▶ WORK INSTRUCTIONS: The expected output is an exact copy of the lines from the one containing "Image resolution: width=937" through the final line of the entries below, with no images.

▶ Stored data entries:

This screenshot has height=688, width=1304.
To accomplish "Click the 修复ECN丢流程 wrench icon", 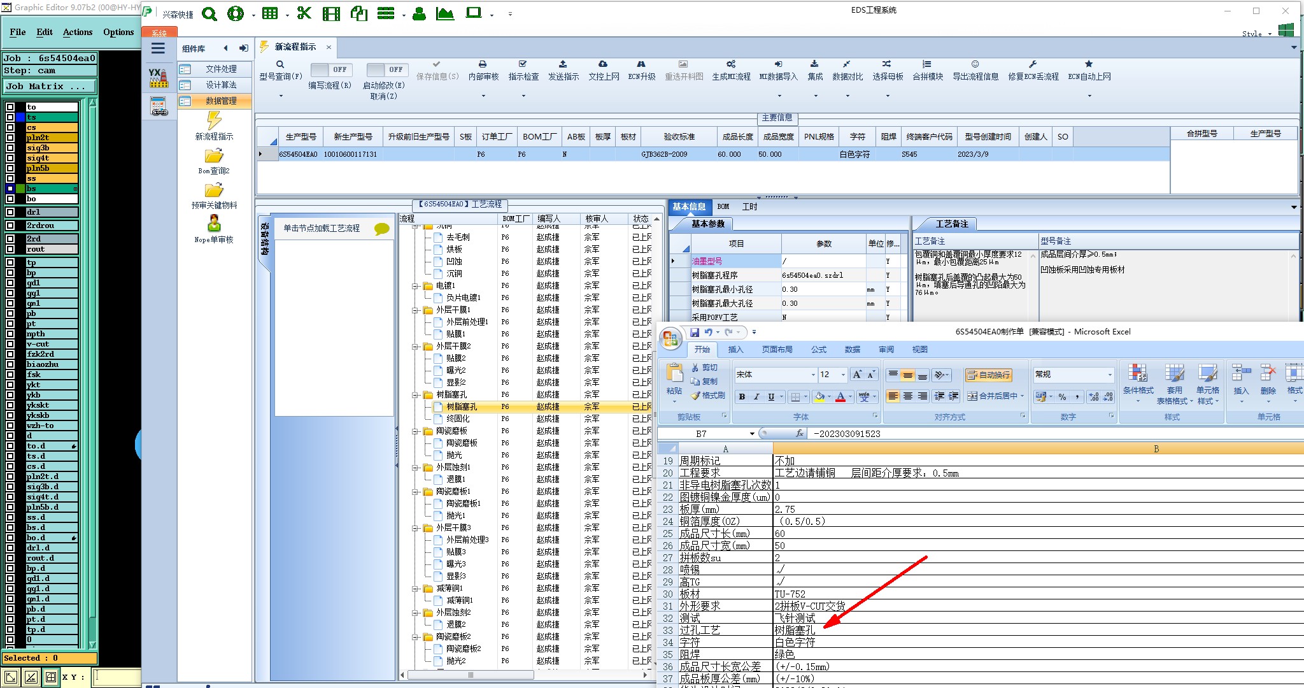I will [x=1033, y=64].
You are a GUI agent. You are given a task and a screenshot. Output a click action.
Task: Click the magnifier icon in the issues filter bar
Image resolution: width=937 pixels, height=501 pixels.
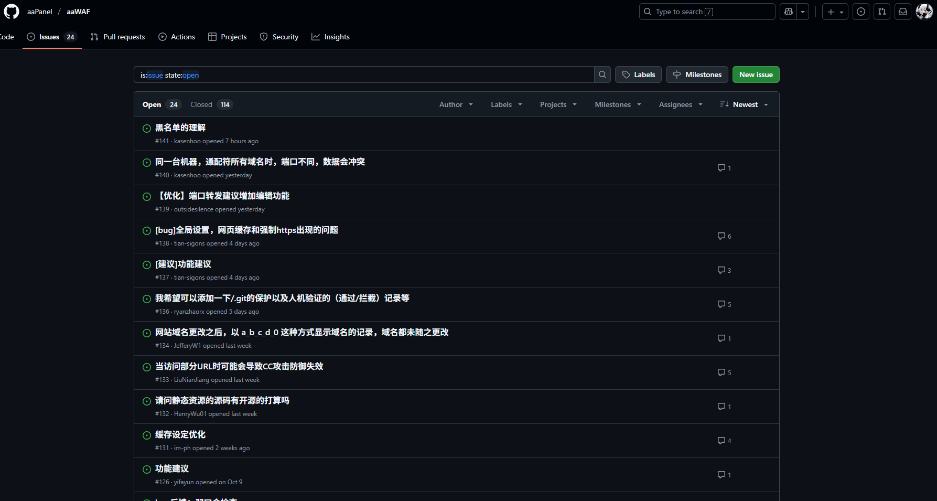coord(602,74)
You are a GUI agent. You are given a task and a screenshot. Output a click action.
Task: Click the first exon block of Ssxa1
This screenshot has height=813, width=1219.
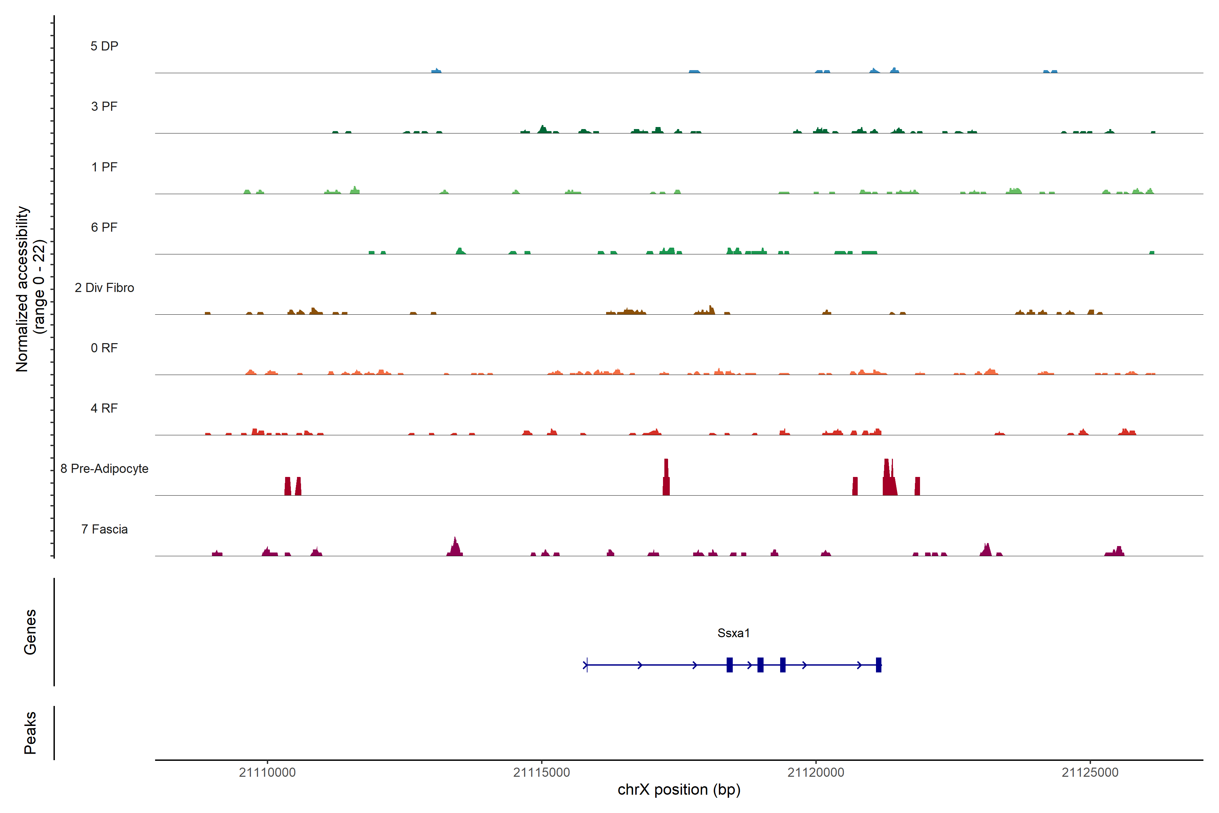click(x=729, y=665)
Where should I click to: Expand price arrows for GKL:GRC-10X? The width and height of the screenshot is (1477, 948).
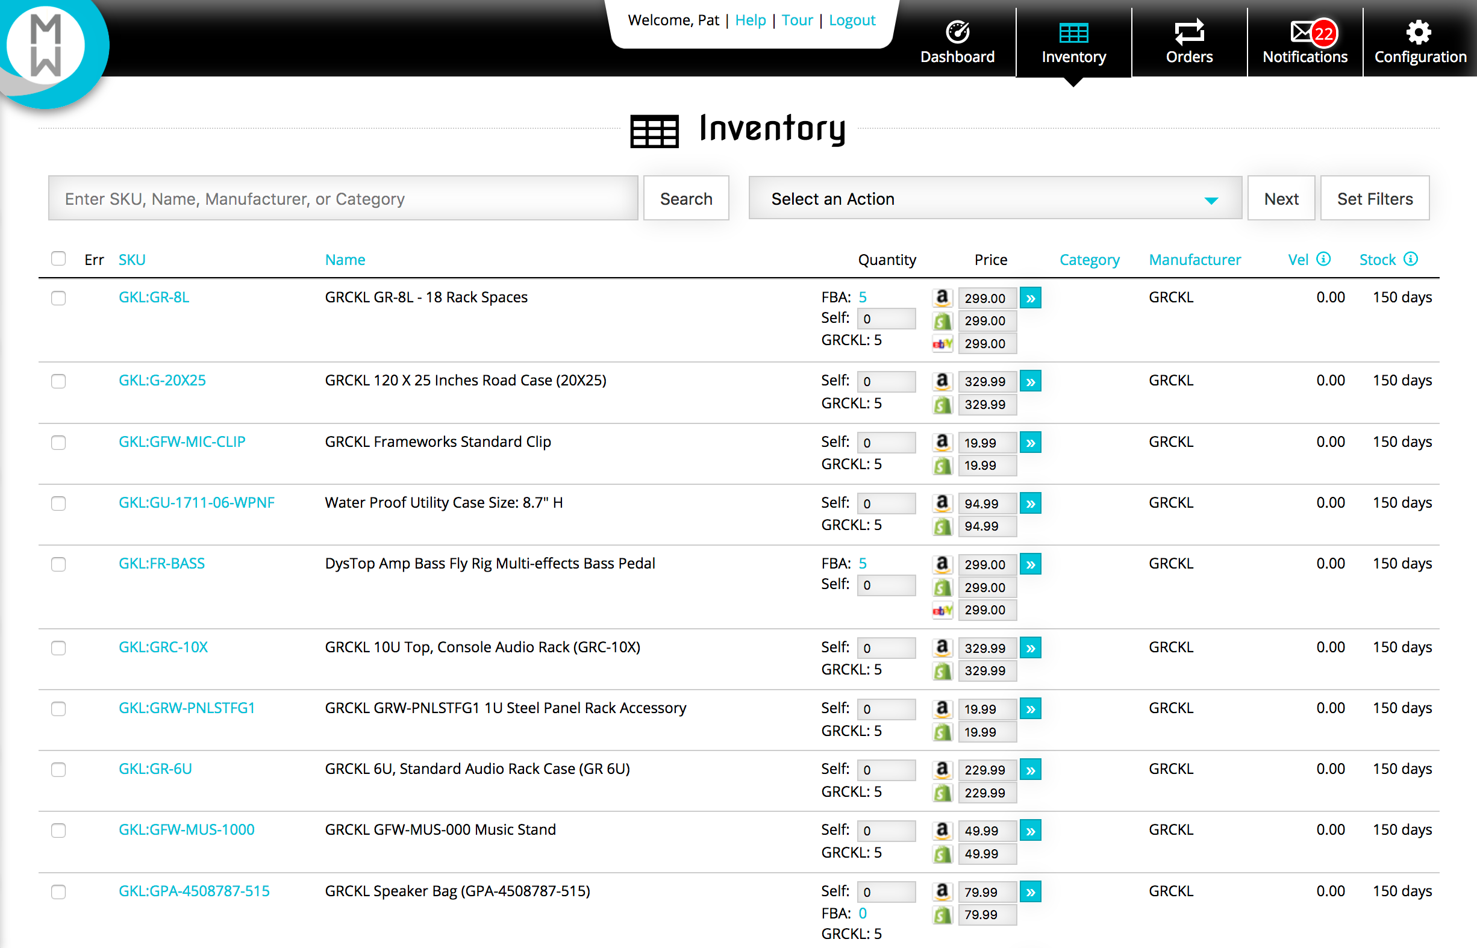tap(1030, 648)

▶ RESULT BELOW:
Image resolution: width=937 pixels, height=501 pixels.
coord(602,74)
You are a GUI agent. You are given a task and a screenshot. Output a click action.
Task: Click the first exon block of Ssxa1
This screenshot has height=813, width=1219.
click(x=729, y=665)
Where should I click to: Expand price arrows for GKL:GRC-10X? The width and height of the screenshot is (1477, 948).
tap(1030, 648)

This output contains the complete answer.